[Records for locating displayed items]
⁂

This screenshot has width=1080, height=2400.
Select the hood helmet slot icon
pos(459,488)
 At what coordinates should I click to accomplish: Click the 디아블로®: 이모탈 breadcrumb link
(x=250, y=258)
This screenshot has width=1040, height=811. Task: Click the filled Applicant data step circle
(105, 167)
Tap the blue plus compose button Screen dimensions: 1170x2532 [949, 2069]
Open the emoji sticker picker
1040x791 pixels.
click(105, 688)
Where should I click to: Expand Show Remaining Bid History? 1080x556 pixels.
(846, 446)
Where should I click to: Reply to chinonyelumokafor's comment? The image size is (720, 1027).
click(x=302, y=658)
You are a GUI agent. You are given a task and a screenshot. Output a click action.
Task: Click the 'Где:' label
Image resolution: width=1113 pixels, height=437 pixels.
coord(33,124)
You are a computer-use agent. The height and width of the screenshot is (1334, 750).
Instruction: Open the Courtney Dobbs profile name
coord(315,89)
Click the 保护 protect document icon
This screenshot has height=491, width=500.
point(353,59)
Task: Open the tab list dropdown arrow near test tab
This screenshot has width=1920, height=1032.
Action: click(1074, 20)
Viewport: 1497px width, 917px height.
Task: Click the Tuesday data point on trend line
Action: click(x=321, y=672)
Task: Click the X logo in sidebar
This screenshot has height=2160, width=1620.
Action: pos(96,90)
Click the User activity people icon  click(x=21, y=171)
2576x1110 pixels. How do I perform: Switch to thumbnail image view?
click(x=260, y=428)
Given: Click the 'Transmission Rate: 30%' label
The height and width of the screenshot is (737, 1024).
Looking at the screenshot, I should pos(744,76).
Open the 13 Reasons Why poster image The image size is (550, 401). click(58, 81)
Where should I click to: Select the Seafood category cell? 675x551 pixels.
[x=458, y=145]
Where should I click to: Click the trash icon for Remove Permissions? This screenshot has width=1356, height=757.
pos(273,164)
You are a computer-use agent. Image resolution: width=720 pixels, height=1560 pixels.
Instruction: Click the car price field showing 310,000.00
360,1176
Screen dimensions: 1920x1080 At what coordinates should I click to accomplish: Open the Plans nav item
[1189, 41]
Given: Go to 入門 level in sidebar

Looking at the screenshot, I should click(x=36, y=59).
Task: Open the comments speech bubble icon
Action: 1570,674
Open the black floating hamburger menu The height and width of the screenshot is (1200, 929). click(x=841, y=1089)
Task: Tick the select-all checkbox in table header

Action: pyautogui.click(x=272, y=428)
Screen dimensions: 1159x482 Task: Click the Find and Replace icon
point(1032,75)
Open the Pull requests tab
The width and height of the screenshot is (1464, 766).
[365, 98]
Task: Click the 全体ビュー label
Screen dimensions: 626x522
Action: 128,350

⁂

# WHAT IS BEING ASKED:
Convert the records above into a Markdown table with the columns "No." and "Line," placing each nonblank line in its own row and numbering the rows in order.

# OUTPUT BELOW:
| No. | Line |
|---|---|
| 1 | This screenshot has width=1080, height=2400. |
| 2 | Select the hood helmet slot icon |
| 3 | pos(459,488) |
| 4 |  At what coordinates should I click to accomplish: Click the 디아블로®: 이모탈 breadcrumb link |
| 5 | (x=250, y=258) |
| 6 | This screenshot has width=1040, height=811. Task: Click the filled Applicant data step circle |
| 7 | (105, 167) |
| 8 | Tap the blue plus compose button Screen dimensions: 1170x2532 [949, 2069] |
| 9 | Open the emoji sticker picker |
| 10 | 1040x791 pixels. |
| 11 | click(105, 688) |
| 12 | Where should I click to: Expand Show Remaining Bid History? 1080x556 pixels. |
| 13 | (846, 446) |
| 14 | Where should I click to: Reply to chinonyelumokafor's comment? The image size is (720, 1027). |
| 15 | click(x=302, y=658) |
| 16 | You are a GUI agent. You are given a task and a screenshot. Output a click action. |
| 17 | Task: Click the 'Где:' label |
| 18 | Image resolution: width=1113 pixels, height=437 pixels. |
| 19 | coord(33,124) |
| 20 | You are a computer-use agent. The height and width of the screenshot is (1334, 750). |
| 21 | Instruction: Open the Courtney Dobbs profile name |
| 22 | coord(315,89) |
| 23 | Click the 保护 protect document icon |
| 24 | This screenshot has height=491, width=500. |
| 25 | point(353,59) |
| 26 | Task: Open the tab list dropdown arrow near test tab |
| 27 | This screenshot has width=1920, height=1032. |
| 28 | Action: click(1074, 20) |
| 29 | Viewport: 1497px width, 917px height. |
| 30 | Task: Click the Tuesday data point on trend line |
| 31 | Action: click(x=321, y=672) |
| 32 | Task: Click the X logo in sidebar |
| 33 | This screenshot has height=2160, width=1620. |
| 34 | Action: pos(96,90) |
| 35 | Click the User activity people icon  click(x=21, y=171) |
| 36 | 2576x1110 pixels. How do I perform: Switch to thumbnail image view? |
| 37 | click(x=260, y=428) |
| 38 | Given: Click the 'Transmission Rate: 30%' label |
| 39 | The height and width of the screenshot is (737, 1024). |
| 40 | Looking at the screenshot, I should pos(744,76). |
| 41 | Open the 13 Reasons Why poster image The image size is (550, 401). click(58, 81) |
| 42 | Where should I click to: Select the Seafood category cell? 675x551 pixels. |
| 43 | [x=458, y=145] |
| 44 | Where should I click to: Click the trash icon for Remove Permissions? This screenshot has width=1356, height=757. |
| 45 | pos(273,164) |
| 46 | You are a computer-use agent. Image resolution: width=720 pixels, height=1560 pixels. |
| 47 | Instruction: Click the car price field showing 310,000.00 |
| 48 | 360,1176 |
| 49 | Screen dimensions: 1920x1080 At what coordinates should I click to accomplish: Open the Plans nav item |
| 50 | [1189, 41] |
| 51 | Given: Go to 入門 level in sidebar |
| 52 | Looking at the screenshot, I should click(x=36, y=59). |
| 53 | Task: Open the comments speech bubble icon |
| 54 | Action: 1570,674 |
| 55 | Open the black floating hamburger menu The height and width of the screenshot is (1200, 929). click(x=841, y=1089) |
| 56 | Task: Tick the select-all checkbox in table header |
| 57 | Action: pyautogui.click(x=272, y=428) |
| 58 | Screen dimensions: 1159x482 Task: Click the Find and Replace icon |
| 59 | point(1032,75) |
| 60 | Open the Pull requests tab |
| 61 | The width and height of the screenshot is (1464, 766). |
| 62 | [365, 98] |
| 63 | Task: Click the 全体ビュー label |
| 64 | Screen dimensions: 626x522 |
| 65 | Action: 128,350 |